Now, in what could be another groundbreaking legal case arising from the crisis, the U.S. Environmental Protection Agency (EPA) failed to secure a dismissal in Walters v. Flint, on the basis of sovereign immunity protection for its actions. The U.S. District Court for the Eastern District of Michigan, Southern Division, held in the Walters case that the plaintiffs’ Federal Tort Claims Act (FTCA) action against the EPA survived its motion to dismiss and rejected the agency’s arguments that the FTCA exceptions should control the outcome. Notably, the FTCA waives immunity from suits for injuries caused by the negligent or wrongful act, or omission of a government employee in the same manner that a private person would be held liable under state law.

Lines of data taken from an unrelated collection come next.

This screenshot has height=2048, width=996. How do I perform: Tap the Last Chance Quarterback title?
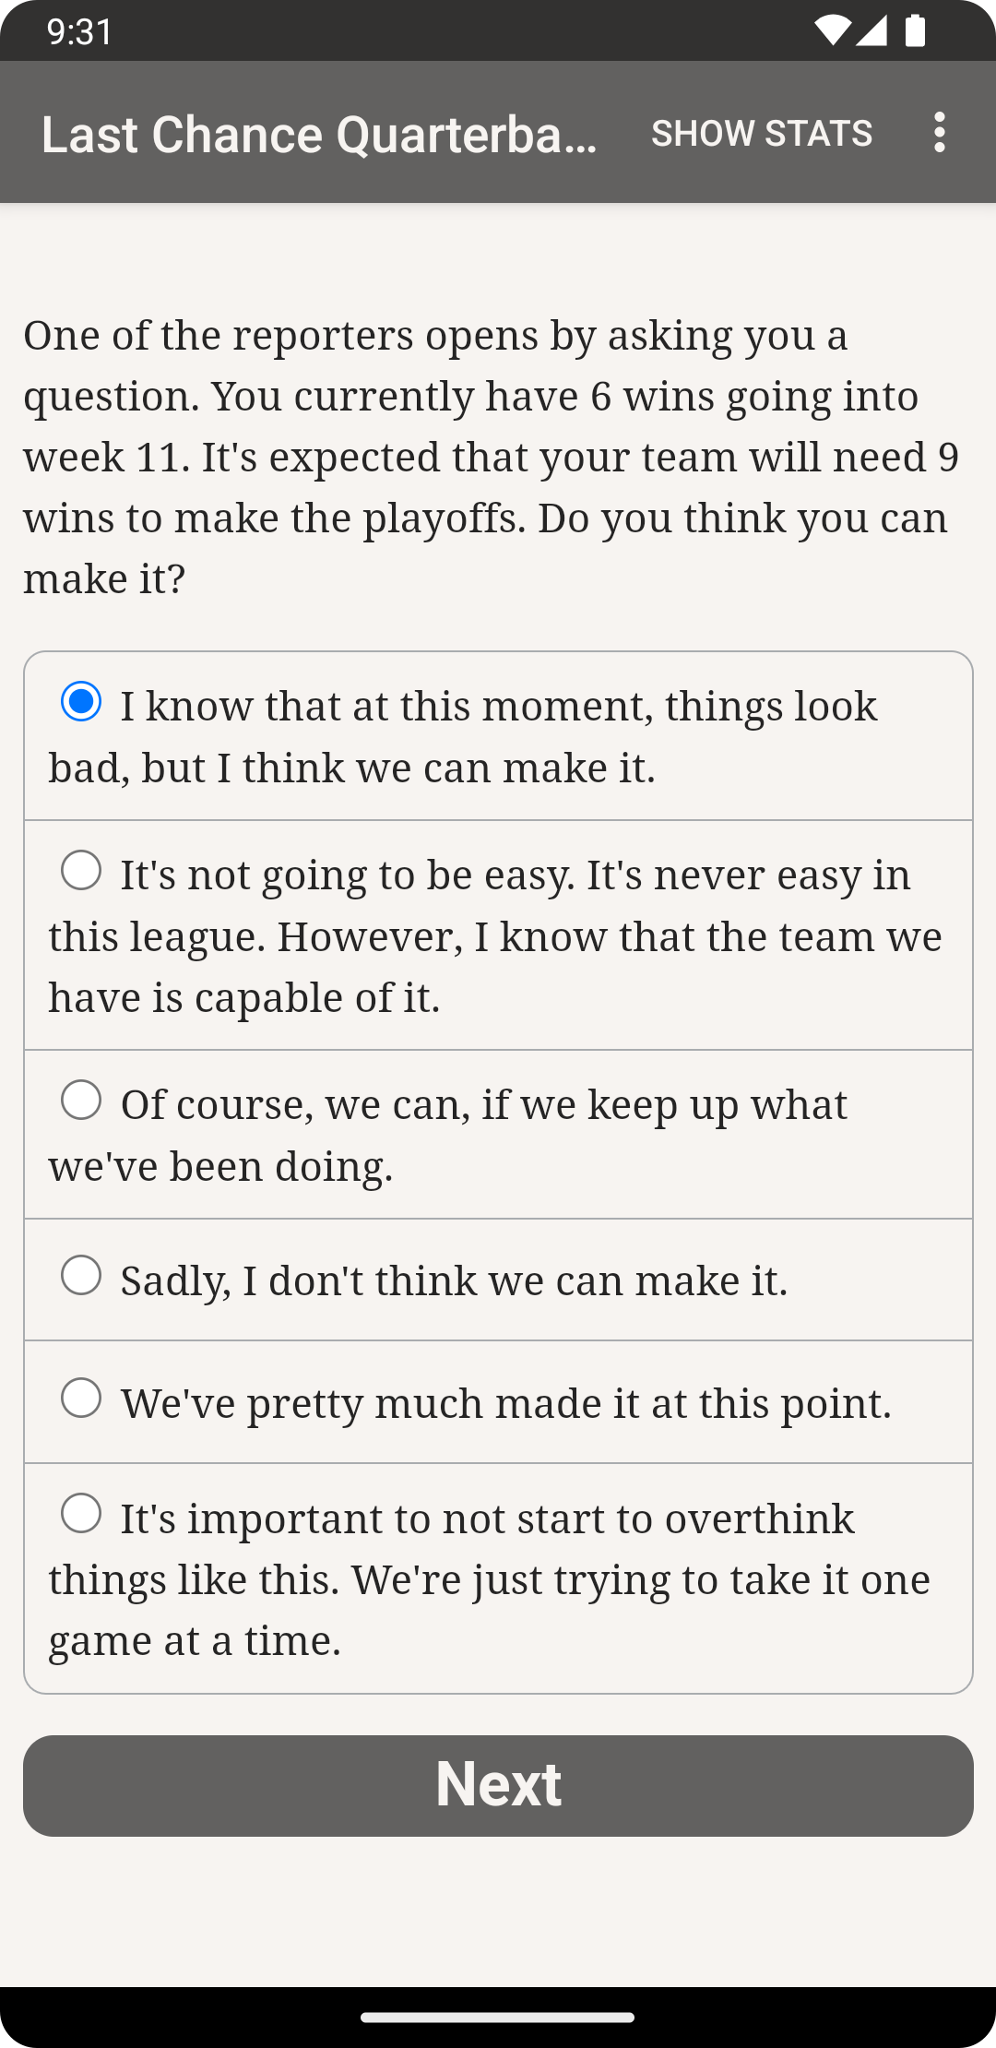click(319, 135)
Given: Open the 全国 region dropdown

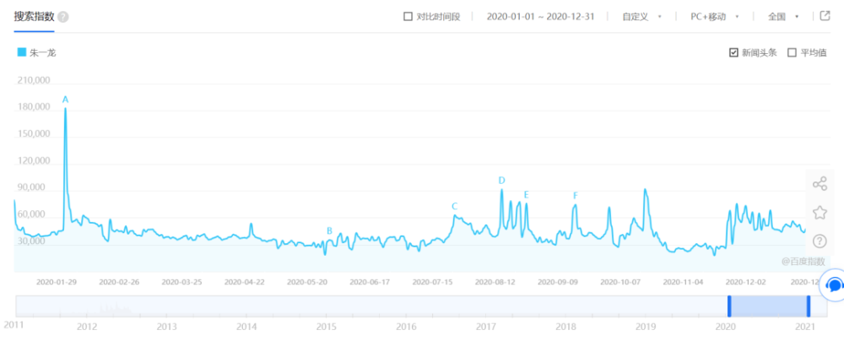Looking at the screenshot, I should (782, 17).
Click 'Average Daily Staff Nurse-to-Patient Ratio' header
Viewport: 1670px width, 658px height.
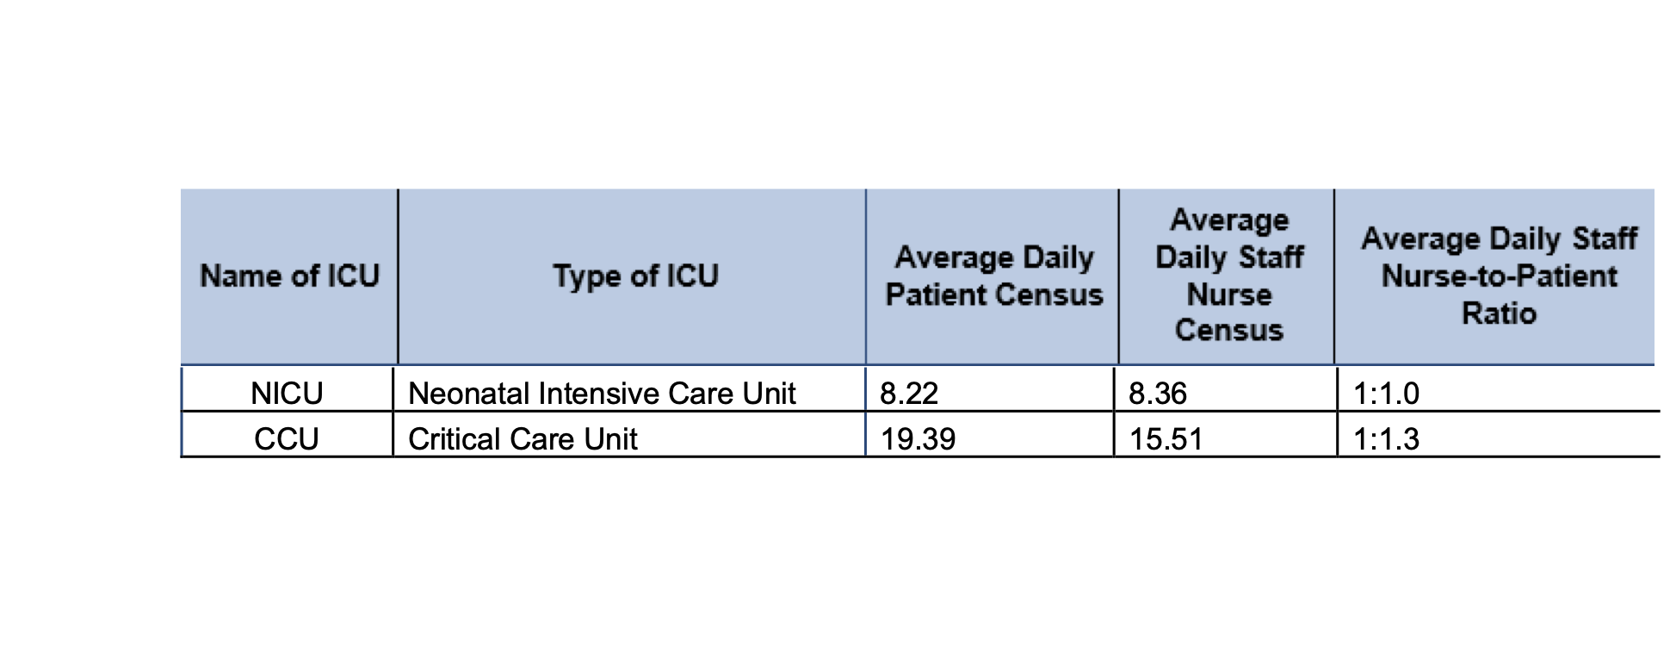[x=1498, y=276]
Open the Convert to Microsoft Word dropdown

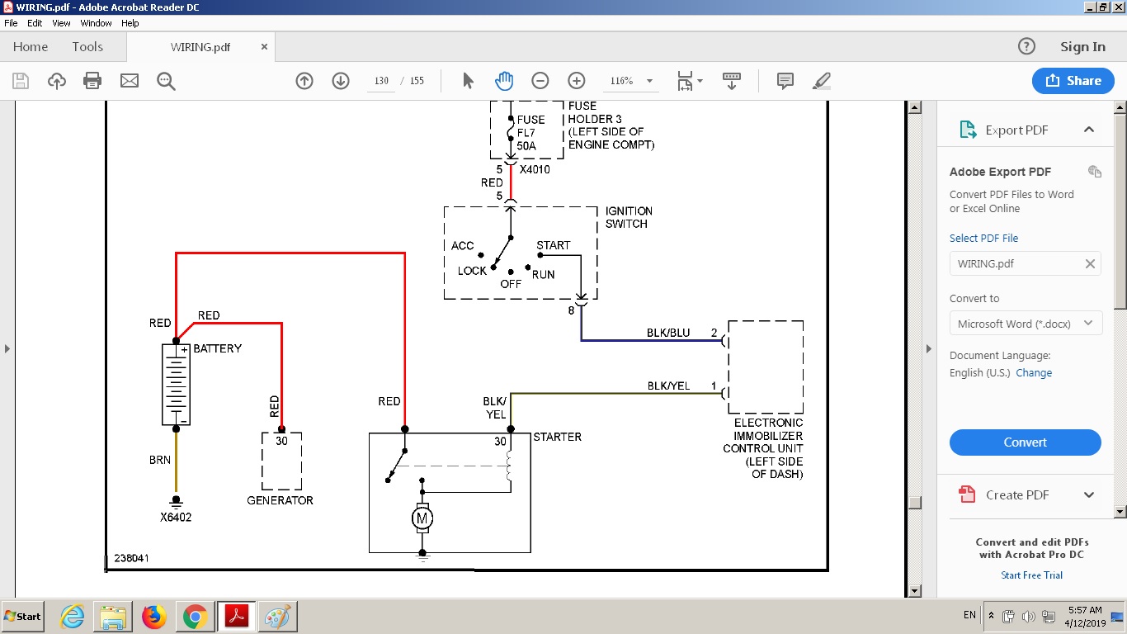tap(1025, 324)
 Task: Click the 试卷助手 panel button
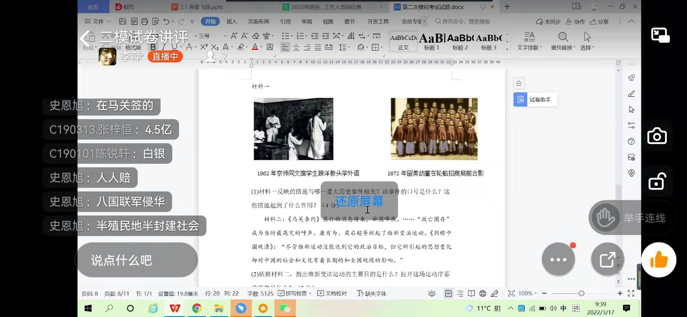(535, 100)
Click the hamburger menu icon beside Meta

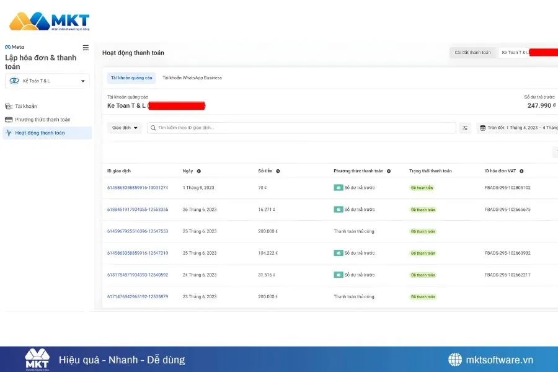(x=86, y=48)
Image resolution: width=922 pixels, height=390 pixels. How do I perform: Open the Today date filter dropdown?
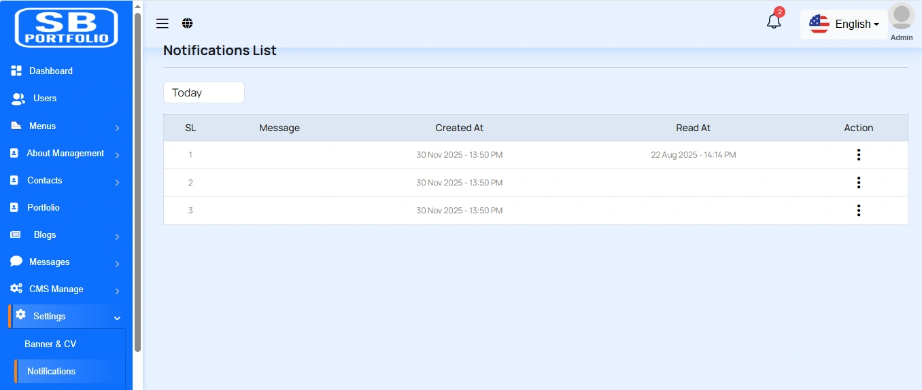click(203, 92)
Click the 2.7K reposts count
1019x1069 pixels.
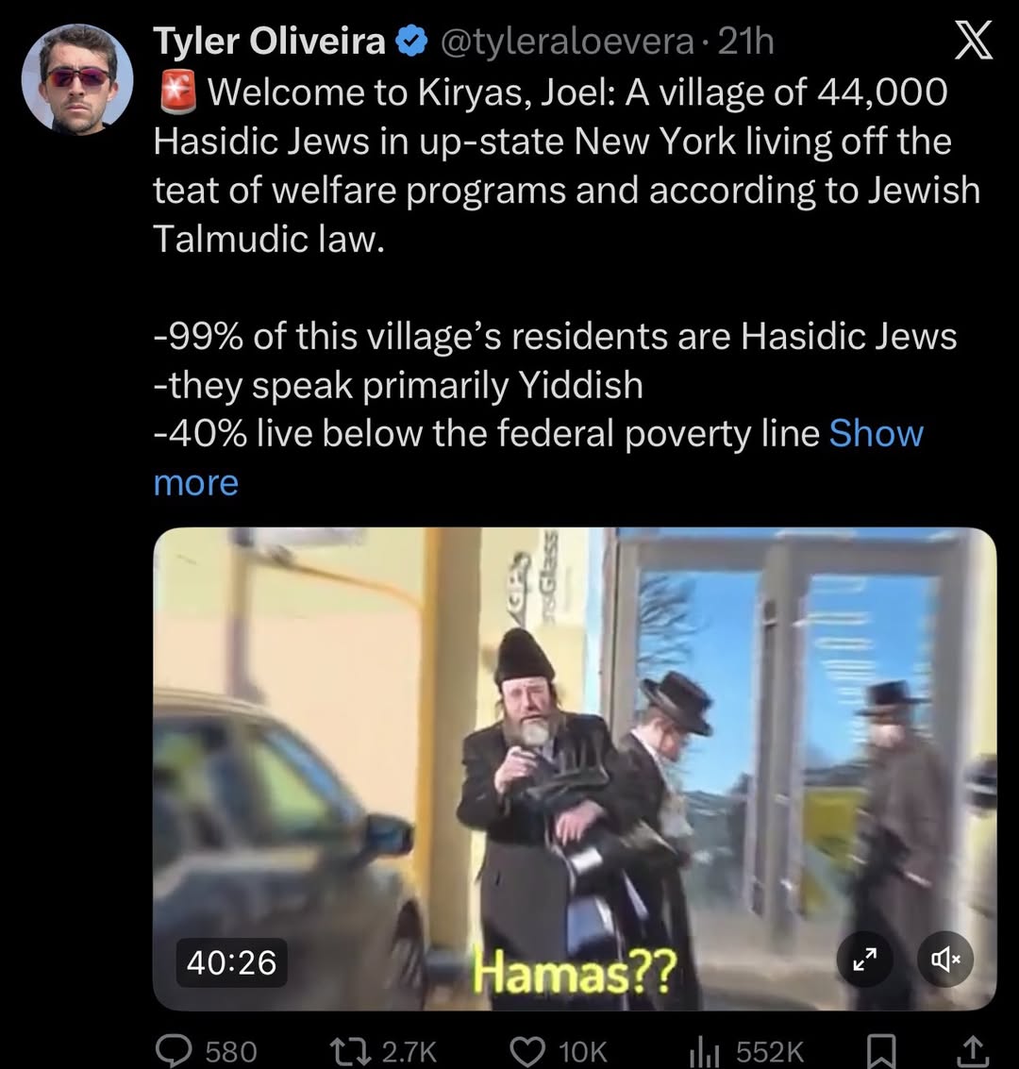(409, 1051)
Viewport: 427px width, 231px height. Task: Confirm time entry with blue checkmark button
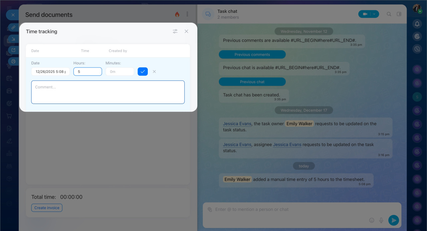[142, 72]
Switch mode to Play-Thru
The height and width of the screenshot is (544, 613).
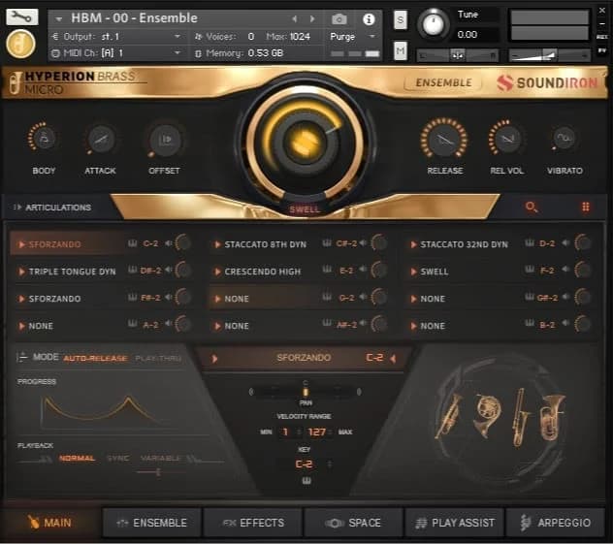pos(157,358)
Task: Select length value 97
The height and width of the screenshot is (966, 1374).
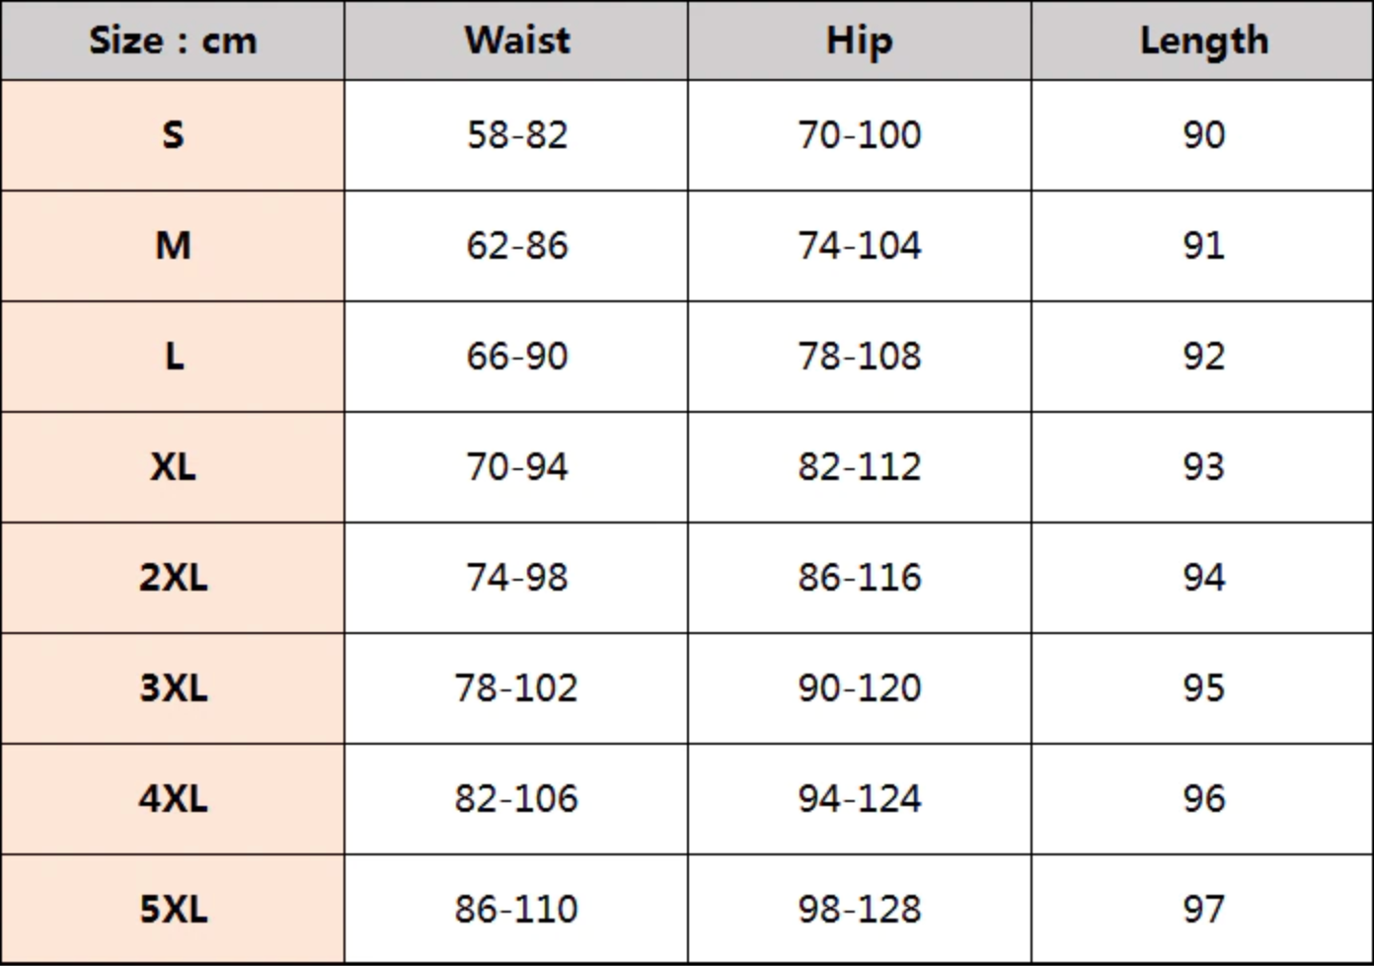Action: click(1203, 909)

The Walters case is one matter in the long line of litigation to arise from the Flint water crisis, but there’s a novel twist. The plaintiffs successfully claimed that the EPA was negligent in its undertaking to render services to Flint’s residents, increasing residents’ risk of harm. This heretofore untried argument in the Flint context was derived from the Michigan Good Samaritan Law, which reads in relevant part:

One who undertakes, gratuitously or for consideration, to render services to another which he should recognize as necessary for the protection of a third person or his things, is subject to liability to the third person for physical harm resulting from his failure to exercise reasonable care to protect his undertaking, if his failure to exercise reasonable care increases the risk of such harm; he has undertaken to perform a duty owed by the other to the third person; or harm is suffered because of reliance of the other or the third person upon the undertaking.

In a very similar case, Burgess v. U.S., the same district court rejected the EPA’s motion to dismiss the plaintiffs’ FTCA claims, as well as its effort to secure an interlocutory appeal to the Sixth Circuit. Should these rulings hold, the EPA’s actions will be open to a level of scrutiny and risk of potential damages that it has never before seen. Under well-established and familiar principles of sovereign immunity, the United States may not be sued without its consent, and the terms of this consent define the jurisdiction of the courts to entertain a suit against the government. Without this typical protection, however, the court could open the courthouse doors wider than intended, and subject the government, and thereby the taxpayer, to large damage awards and defense costs.

At minimum, the Walters and Burgess rulings on the EPA’s motions to dismiss suggest that its future actions, or inactions, may be subject to stricter scrutiny and highlight its potential vulnerability to liability. These are cases to watch closely, not only for impacts in the Sixth Circuit, but nationally, where Good Samaritan laws may be a basis for tort liability.